Many argue it matters a lot, and that killing off GM would be a colossal mistake. The North American industry, while down and out at the moment, is still a key segment of the American economy. “There’s nothing as complicated as a car that challenges as many industries and raw material manufacturers and component manufacturers,” says Keller. Losing it would cost more than jobs. While foreign-owned plants would still exist, they don’t contribute the same kind of technical know-how to the domestic economy. “The fact that you have a Honda plant in the U.S is irrelevant. You might as well have a toaster assembly plant,” adds Keller.

The big auto companies remain the foundation of many local economies. If GM fell, parts companies like Johnson Controls and Magna would have to lay off huge numbers of workers. Everyone from ad agencies to restaurants across the street from GM plants would suffer, says Faria. “We could easily see 700,000 to 900,000 people out of work” across North America, he says. All this would add fuel to the current economic wildfire—putting more pressure on the housing market, regional banks, and the service sector. In these already depressed rust belt regions, there are no clear options for workers who’d find themselves suddenly out of a job, not to mention the 775,000 retirees that depend on the automakers for their pensions. Those pensions could fall short, even if governments are forced to pick up part of the tab.

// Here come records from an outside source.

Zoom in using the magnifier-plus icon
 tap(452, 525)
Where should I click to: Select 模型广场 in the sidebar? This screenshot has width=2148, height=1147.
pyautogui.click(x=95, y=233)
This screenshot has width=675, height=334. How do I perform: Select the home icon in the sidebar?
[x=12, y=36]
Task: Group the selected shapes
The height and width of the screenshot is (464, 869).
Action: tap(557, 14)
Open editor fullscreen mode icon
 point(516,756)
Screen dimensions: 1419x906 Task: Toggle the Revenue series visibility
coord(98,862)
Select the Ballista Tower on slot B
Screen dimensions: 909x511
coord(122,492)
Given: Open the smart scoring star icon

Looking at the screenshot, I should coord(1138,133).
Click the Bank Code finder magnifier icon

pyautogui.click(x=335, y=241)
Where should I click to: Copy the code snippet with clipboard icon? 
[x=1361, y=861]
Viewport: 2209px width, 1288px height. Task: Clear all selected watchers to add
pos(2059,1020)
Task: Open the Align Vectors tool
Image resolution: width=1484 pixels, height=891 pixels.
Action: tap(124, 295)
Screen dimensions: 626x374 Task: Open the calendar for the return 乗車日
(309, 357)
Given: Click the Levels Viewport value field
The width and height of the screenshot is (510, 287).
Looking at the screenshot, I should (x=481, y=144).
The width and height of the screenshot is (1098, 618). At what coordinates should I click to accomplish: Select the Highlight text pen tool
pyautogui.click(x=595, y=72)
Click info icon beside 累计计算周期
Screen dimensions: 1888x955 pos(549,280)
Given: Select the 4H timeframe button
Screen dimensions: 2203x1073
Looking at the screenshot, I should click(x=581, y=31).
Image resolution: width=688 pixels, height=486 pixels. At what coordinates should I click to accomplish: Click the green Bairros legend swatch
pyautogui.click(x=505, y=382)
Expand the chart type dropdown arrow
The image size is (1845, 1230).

It’s unlikely that without a bailout GM can survive. Even bankruptcy protection might not be an option because of the difficulty in financing a restructuring plan, analysts say. That leaves liquidation as the final option. GM, and possibly others, would be forced to close up shop and sell their assets—a fate that would represent a calamity for hundreds of thousands of people. Just as government had a responsibility to the people of New Orleans after Katrina, there’s an argument that politicians have an obligation to help Detroit, Rubenstein argues. On top of all this, there’s the question of national security and energy independence, he adds. A bailout is likely to be tied to energy efficient cars like the Volt, which could have wide-ranging benefits for a country that has long talked of weaning itself off of foreign oil.

Even if GM survives, however, it will almost certainly involve ditching the current management. “Every single one of them has to go,” says Keller. GM’s Wagoner has overseen a staggering $73 billion in losses since 2005 alone. Starting fresh with new leadership is the only way to ensure that the same mistakes aren’t repeated yet again, she says.

The irony is that Detroit is being pushed to the edge just at a moment when it seems to be re-establishing its reputation for quality and design. Reliability ratings for most North American models are improving and critics actually like many of Detroit’s latest models again. Motor Trend named GM’s Cadillac CTS the 2008 Car of the Year. That car, along with the Chevy Malibu and Corvette, was also in Car and Driver’s 10 Best Cars ranking. The industry has enjoyed years of labour peace, and the 2007 contract agreements with the United Auto Workers in the U.S. were hailed as a significant step toward making American carmakers competitive again. Finally, they seemed to have regained their focus on the cars themselves.

But even with all that wind at their back, analysts say a full turnaround could still be half a decade away at least, and the Detroit Three don’t have that kind of time. They also don’t have history on their side, notes Heitmann. Starting back in the 1960s, the British government struggled to prop up its auto industry, intent on maintaining its place in the global auto trade. Britain faced many of the same challenges as Detroit, from weak management to rising competition. “Yet in the end it didn’t work,” says Heitmann. Famed brands like Jaguar and Rover received millions in aid, but in the end they succumbed to rivals. Those iconic names survive only as bit players, and small subsidiaries of foreign rivals. Any bailout in North America will have to be incredibly well-conceived and deftly-handled, he says. “I think problems are always solvable. But this problem is so huge one wonders. Is it solvable? Let’s hope.”